Ah - on other systems (Solaris, at least, and IRIX had the same functionality under a different name), which do not normally permit any overcommit, it allows you to specifically flag a memory range as "can overcommit". If application-controlled overcommit ever becomes a requirement on Linux, supporting the Solaris (and documented) semantics would be a necessary part.

Expedited memory reclaim from killed processes

Posted Apr 18, 2019 6:32 UTC (Thu) by thestinger (guest, #91827) [Link] (5 responses)

See https://www.kernel.org/doc/Documentation/vm/overcommit-ac... and the sources.

The linux-man-pages documentation is often inaccurate, as it is in this case. MAP_NORESERVE does not do what it describes at all:

> When swap space is not reserved one might get SIGSEGV upon a write if no physical memory is available.

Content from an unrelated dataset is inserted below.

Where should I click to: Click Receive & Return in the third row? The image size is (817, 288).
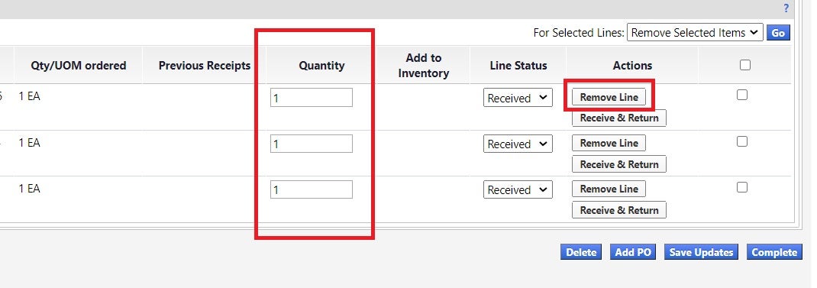pyautogui.click(x=619, y=210)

Expedited memory reclaim from killed processes

Posted Apr 18, 2019 6:40 UTC (Thu) by thestinger (guest, #91827) [Link]

To clarify, I'm quoting the inaccurate description of MAP_NORESERVE. The actual functionality is omitting the memory from heuristic overcommit, which has no impact in the non-overcommit memory accounting mode.

Mappings that aren't committed and cannot be committed without changing protections don't have an accounting cost (see the official documentation that I linked) so the way to reserve lots of address space is by mapping it as PROT_NONE.

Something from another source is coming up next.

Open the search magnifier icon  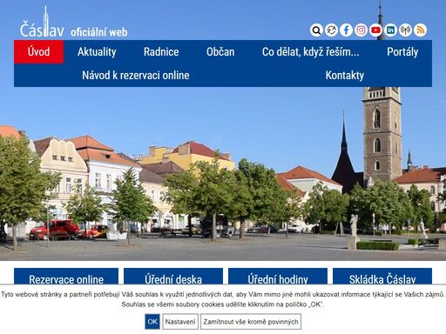[x=316, y=30]
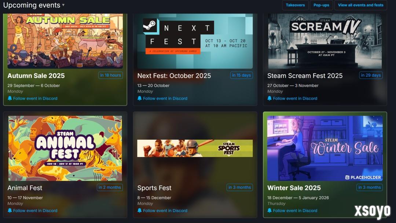Click the bell icon under Autumn Sale 2025
Screen dimensions: 396x223
(x=10, y=98)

To make memory that has used not be accounted again while keeping the address space, you clobber it with new PROT_NONE memory using mmap with MAP_FIXED. It may seem that you achieve the same thing with madvise MADV_DONTNEED + mprotect to PROT_NONE but that doesn't work since it doesn't actually go through it all to check if it can reduce the accounted memory (for good reason).

Man pages

Posted Apr 18, 2019 12:54 UTC (Thu) by corbet (editor, #1) [Link]

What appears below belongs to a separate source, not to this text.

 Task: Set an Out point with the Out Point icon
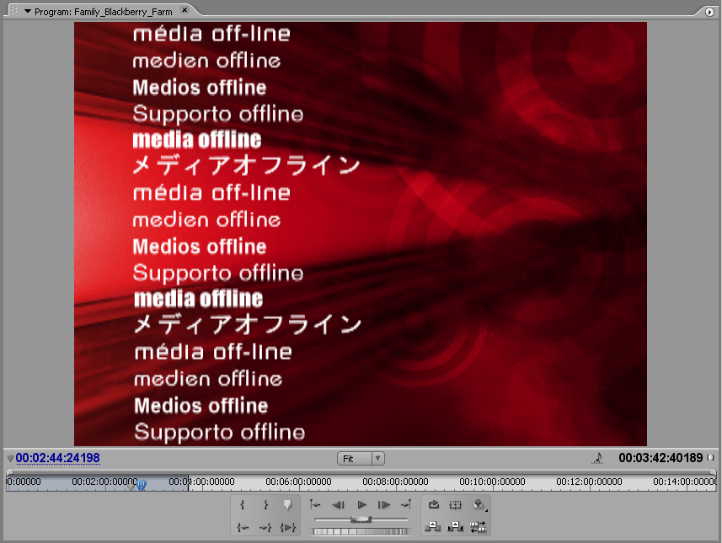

The man pages are actively maintained. I am sure that Michael would appreciate a patch fixing the error.

Expedited memory reclaim from killed processes

Posted Apr 18, 2019 15:24 UTC (Thu) by rweikusat2 (subscriber, #117920) [Link] (2 responses)

JFTR: On Linux, applications can actually handle SISEGV,

#include <signal.h>
#include <stdio.h>
#include <unistd.h>

static void do_brk(int unused)
{
    sbrk(128);
}

int main(int argc, char **argv)
{
    unsigned *p;

    signal(SIGSEGV, do_brk);

    p = sbrk(0);
    *p = atoi(argv[1]);
    printf("%u\n", *p);
    
    return 0;
}

If the signal handler is disabled, this program segfaults. Otherwise, the handler extends the heap and the faulting instruction then succeeds when being restarted. SIGSEGV is a synchronous signal, hence, this would be entirely sufficient to implement some sort of OOM-handling strategy in an application, eg, free some memory and retry or wait some time and retry.

Expedited memory reclaim from killed processes

Posted Apr 19, 2019 15:03 UTC (Fri) by lkundrak (subscriber, #43452) [Link]

This is, in fact, what the original Bourne shell infamously managed memory: https://www.in-ulm.de/~mascheck/bourne/segv.html

Expedited memory reclaim from killed processes

Posted Apr 25, 2019 14:30 UTC (Thu) by nix (subscriber, #2304) [Link]

JFTR: On Linux, applications can actually handle SISEGV,

I'd be surprised if there were any Unixes on which this was not true, given that SIGSEGV in particular was one of the original motivations for the existence of signal handling in the first place.